Search code examples
pythoncameracomputer-visioncamera-calibration

Get physical distance from camera intrinsics and camera distance


I have a camera intrinsics matrix K which is a 3x3 matrix, i.e. I have fx, fy, cx, cy all in pixel distance. The camera is facing a plane. The distance of camera from the plane is d metres. Suppose two pixels are dx and dy pixels apart in the x and y direction, what is the physical x and y distance between the two pixel points. Is all this information enough to calculate the physical distance?

Example:

height = 720
width = 1280
fx = 1.06935339e+03
fy = 1.07107059e+03
cx = 6.29035115e+02
cy = 3.54614962e+02

d = 0.7

dx = 168
dy = 39

Solution

  • Assuming that this is a pinhole camera model, you also need the width and height of the camera image sensor (CCD) - let's call these widthCCD and heightCCD respectively.

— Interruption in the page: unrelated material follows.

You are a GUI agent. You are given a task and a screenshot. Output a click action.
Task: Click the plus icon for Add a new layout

    You need to do two steps:

    1. Figure out the physical 3D projection (physical point onto the camera sensor CCD)
    2. Figure out the image projection (CCD into image pixel space)

    Let's assume you have two pixels on the image (u1, v1) and (u2, v2). These two pixels map to the following pixels on the CCD sensor (uc1, vc1) and (uc2, vc2). And finally, those two CCD pixels map to the following physical 3D coordinates (X1, Y1, Z1) and (X2, Y2, Z2) as follows:

    Note: Z1 = Z2 = d = 0.7 (based on your information provided)

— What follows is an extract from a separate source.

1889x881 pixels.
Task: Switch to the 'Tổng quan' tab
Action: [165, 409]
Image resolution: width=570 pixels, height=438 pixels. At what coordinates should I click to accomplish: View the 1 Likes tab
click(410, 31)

    Physical Projection (3D to CCD):

    (uc1, vc1) -> (fx * X1/Z1, fy * Y1/Z1)
    (uc2, vc2) -> (fx * X2/Z2, fy * Y2/Z2)
    

    Image Projection (CCD to Image):

    (u1, v1) -> (uc1 * width/widthCCD + cx, vc1 * height/heightCCD + cy)
    (u2, v2) -> (uc2 * width/widthCCD + cx, vc2 * height/heightCCD + cy)
    

    By applying substitution you can arrive at:

    (u1, v1) -> ((fx * X1/Z1) * width/widthCCD + cx, (fy * Y1/Z1) * height/heightCCD + cy)
    (u2, v2) -> ((fx * X2/Z2) * width/widthCCD + cx, (fy * Y2/Z2) * height/heightCCD + cy)
    

    Since I don't know the CCD sensor height and width, I will just assume that the CCD height and width is the same as the image, for this example:

    1. Plug in Z1 = Z2 = d:
    (u1, v1) -> ((fx * X1/d) + cx, (fy * Y1/d) + cy)
    (u2, v2) -> ((fx * X2/d) + cx, (fy * Y2/d) + cy)
    
    1. Now lets find the physical distance between two pixels: (0, 0) and (168, 39)
    (u, v) -> ((1.06935339e+03 * X/0.7) + 6.29035115e+02, (1.07107059e+03 * Y/0.7) + 3.54614962e+02)
    

    For (0, 0), X = -0.41, Y = -0.23 For (168, 39), X = -0.30, Y = -0.21

    1. Find Euclidean distance between the two 3D points:

    Distance between (-0.41, -0.23) -> (-0.30, -0.21) = 0.11m

    So the physical distance between the two points, assuming the CCD sensor is the same as the image plane, is 0.11 meters.